First off each driver has a time log which indicates the time on and ending each property, what they did there and any comments. This log must be faxed in with in 12hours of the completion of the event. This log is necessary for records, billing and general account knowledge.

You need to set expectations up front on how long a lot should take. For instance, a quick hit to open a lot needs to be clearly explained and noted that they should only spend x amount of time there. You of course need to have an idea of their ability and equipment.

If you have no clue how long a lot takes, then you have no idea if your being screwed by the sub and you probably didn't bid the lot properly either. 

For some gigs I tell the shovelers you are guaranteed x amount of time for each location, even if you finish sooner. For plowers who are more than 25% slower than a given average I review them and maybe help teach and watch over. However, those who blow by the 50% above average or in some cases 300% above average .... They are then milking the corporate nipple. Bottom line is you have to figure what these measurements are. 

If nothing else plowers must know how to budget time, expectations, skills, budget, safety, storm efforts, etc.


----------



## Pristine PM ltd (Oct 15, 2005)

We don't have any subs by the hour. We have 4 people we sub properties to. They know what their income will be give or take diesel, and there is no trust issue.

They do well if it doesn't snow alot, and get by with a month like december.
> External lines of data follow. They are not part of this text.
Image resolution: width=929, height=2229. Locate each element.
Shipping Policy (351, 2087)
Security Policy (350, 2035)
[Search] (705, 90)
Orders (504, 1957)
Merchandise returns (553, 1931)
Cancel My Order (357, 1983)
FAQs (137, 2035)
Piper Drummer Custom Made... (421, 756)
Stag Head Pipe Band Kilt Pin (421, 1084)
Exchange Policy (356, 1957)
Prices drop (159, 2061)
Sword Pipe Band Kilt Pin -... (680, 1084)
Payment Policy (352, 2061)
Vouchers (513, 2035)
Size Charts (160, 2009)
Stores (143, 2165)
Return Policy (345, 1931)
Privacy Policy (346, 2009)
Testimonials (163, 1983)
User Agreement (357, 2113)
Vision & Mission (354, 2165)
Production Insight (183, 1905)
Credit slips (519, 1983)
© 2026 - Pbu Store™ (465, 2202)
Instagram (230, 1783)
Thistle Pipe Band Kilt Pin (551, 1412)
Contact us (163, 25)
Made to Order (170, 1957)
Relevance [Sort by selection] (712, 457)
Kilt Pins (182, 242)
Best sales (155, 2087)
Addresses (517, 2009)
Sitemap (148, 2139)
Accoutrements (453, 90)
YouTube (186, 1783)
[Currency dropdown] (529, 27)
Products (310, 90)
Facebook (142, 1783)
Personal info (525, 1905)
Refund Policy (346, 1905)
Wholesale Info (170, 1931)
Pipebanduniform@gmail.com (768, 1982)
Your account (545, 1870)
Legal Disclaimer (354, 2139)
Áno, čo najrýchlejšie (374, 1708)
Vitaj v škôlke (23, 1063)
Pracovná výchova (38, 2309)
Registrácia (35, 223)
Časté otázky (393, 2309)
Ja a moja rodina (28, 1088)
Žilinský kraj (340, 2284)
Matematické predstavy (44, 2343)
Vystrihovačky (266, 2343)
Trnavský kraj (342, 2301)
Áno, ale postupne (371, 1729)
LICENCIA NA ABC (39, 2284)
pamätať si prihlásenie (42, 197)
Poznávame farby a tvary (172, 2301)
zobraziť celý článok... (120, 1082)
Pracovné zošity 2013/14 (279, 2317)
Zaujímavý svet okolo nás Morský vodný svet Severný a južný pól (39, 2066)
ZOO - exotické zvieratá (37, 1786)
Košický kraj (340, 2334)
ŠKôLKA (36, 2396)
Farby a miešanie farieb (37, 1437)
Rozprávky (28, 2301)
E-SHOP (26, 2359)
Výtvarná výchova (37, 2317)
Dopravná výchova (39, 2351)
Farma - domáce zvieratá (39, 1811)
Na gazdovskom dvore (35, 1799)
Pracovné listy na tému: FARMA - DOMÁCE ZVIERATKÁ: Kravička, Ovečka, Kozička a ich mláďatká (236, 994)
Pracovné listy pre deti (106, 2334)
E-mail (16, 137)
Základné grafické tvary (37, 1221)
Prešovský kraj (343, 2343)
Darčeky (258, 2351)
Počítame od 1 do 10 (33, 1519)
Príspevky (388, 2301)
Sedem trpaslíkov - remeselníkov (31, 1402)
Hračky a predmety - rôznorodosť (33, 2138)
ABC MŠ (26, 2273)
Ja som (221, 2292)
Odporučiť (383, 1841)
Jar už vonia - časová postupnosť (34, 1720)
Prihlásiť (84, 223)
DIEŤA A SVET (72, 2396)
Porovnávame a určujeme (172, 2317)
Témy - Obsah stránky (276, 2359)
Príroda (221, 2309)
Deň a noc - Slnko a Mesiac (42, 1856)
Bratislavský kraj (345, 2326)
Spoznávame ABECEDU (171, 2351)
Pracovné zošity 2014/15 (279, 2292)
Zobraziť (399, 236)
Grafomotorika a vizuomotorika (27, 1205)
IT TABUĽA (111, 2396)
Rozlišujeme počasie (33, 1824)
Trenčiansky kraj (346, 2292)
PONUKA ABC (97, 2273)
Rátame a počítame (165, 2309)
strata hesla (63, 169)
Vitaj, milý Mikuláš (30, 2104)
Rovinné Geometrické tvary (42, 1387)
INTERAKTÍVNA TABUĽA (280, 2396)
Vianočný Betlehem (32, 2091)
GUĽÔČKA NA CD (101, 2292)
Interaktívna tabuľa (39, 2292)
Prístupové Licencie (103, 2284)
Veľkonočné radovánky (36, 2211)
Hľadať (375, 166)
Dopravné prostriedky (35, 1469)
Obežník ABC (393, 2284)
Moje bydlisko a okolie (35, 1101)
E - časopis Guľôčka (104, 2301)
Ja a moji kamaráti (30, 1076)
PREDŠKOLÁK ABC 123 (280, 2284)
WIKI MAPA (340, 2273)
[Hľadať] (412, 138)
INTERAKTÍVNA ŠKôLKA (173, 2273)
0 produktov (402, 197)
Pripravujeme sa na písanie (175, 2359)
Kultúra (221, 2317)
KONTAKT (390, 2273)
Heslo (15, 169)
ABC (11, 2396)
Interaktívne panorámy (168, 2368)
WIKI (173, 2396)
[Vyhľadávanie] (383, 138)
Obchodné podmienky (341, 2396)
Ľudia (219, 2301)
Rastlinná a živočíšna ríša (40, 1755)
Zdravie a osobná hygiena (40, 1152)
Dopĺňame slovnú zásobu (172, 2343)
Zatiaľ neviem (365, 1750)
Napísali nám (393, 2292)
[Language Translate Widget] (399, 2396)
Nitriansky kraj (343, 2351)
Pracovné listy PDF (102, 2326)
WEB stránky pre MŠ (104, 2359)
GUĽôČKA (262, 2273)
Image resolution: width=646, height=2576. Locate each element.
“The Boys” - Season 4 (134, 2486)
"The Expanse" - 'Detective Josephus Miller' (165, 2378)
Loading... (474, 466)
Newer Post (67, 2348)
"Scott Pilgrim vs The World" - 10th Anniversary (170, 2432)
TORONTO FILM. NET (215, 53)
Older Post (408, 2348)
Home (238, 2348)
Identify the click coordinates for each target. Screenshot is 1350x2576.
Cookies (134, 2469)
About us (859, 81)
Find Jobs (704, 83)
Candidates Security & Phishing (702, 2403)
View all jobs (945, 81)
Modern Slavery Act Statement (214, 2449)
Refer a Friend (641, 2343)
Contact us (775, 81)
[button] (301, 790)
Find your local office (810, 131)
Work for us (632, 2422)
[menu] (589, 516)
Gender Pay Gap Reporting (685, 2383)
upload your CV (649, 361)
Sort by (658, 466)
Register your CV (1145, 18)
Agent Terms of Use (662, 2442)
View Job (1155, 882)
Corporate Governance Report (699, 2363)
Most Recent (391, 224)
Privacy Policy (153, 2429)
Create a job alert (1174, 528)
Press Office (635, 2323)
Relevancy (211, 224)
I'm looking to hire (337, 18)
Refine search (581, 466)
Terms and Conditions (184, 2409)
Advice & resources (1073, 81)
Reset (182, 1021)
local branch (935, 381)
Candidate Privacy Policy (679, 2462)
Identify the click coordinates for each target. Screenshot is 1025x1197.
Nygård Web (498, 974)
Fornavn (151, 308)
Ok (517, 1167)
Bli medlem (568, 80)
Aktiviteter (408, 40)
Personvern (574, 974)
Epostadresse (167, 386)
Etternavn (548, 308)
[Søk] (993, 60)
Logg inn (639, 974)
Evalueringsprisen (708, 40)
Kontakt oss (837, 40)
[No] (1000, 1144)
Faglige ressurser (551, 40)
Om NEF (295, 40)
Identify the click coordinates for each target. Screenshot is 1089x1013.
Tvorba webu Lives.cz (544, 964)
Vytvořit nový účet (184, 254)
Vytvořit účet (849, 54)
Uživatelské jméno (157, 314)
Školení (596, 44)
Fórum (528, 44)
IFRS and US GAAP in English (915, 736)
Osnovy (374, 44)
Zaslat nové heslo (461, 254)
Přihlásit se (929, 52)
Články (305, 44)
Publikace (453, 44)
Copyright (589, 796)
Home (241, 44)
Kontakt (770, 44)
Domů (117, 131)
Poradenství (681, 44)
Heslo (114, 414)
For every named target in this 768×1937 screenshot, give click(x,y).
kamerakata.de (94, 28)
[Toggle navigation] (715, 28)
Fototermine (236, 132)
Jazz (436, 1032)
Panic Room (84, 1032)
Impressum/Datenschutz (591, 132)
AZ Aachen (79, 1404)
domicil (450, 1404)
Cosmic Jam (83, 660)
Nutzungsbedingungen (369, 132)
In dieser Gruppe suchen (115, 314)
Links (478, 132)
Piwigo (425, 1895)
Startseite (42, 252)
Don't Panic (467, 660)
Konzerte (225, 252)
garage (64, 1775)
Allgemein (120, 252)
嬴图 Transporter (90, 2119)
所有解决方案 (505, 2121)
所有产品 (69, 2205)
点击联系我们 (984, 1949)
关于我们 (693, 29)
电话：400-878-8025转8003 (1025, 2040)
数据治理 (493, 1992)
Yes, we could make more by doing by the hour if it didn't snow alot, but there is also the risk that we might lose that month if it did snow alot.


----------



## LHK2 (Jan 22, 2007)

KGRlandscapeing;700474 said:


> then i guess ull be the first to know when i set my truck on fire when i get upset one night


Thats what the dash is for. Don't hit the radio, mine doesn't have any lights and the cd won't work becuase it got punched, then I found how much to replace it. ouch!


----------



## Eyesell (Nov 7, 2003)

We've been fortunate to this point, since I started this thread that is. There are four of us and each brings a shoveler along so we've been able to keep track.

Going forward however, we're going to start sending them on there own, this is when the reporting will need to commence.

Regards


----------



## KAG (Jul 19, 2007)

*Different method*

Do not have subs for snow plowing but during the warm months each of my trucks has its own phone and we can track each phone via internet/map. Really helped clear up some strange billing issues. Costs about $5 a month.


----------



## LHK2 (Jan 22, 2007)

wwwhhhtttee


----------



## Deckscapes (Oct 24, 2006)

We ask all of our subs to keep track of their own time sheets and send overall tracking to us via email along with their respective billing.
We keep constant communication throughout each snowfall and I record everything on a digital voice recorder. It makes it easier to log not only each subcontractor, we can record times, snowfall amounts, current weather conditions, special circumstances, etc.
We do our time logs before billing on the computer after each snowfall, listening to the voice recorder and transferring all information in a professional format. On more than 1 occasion, I have needed to refer back to these logs to professionally answer questions from clients about billing and have the ability to send these time logs if so desired. 
While I have friends in the snow business whom have had hard times collecting on billing because they do not keep detailed logs, we (knock on wood) have never had a problem...


----------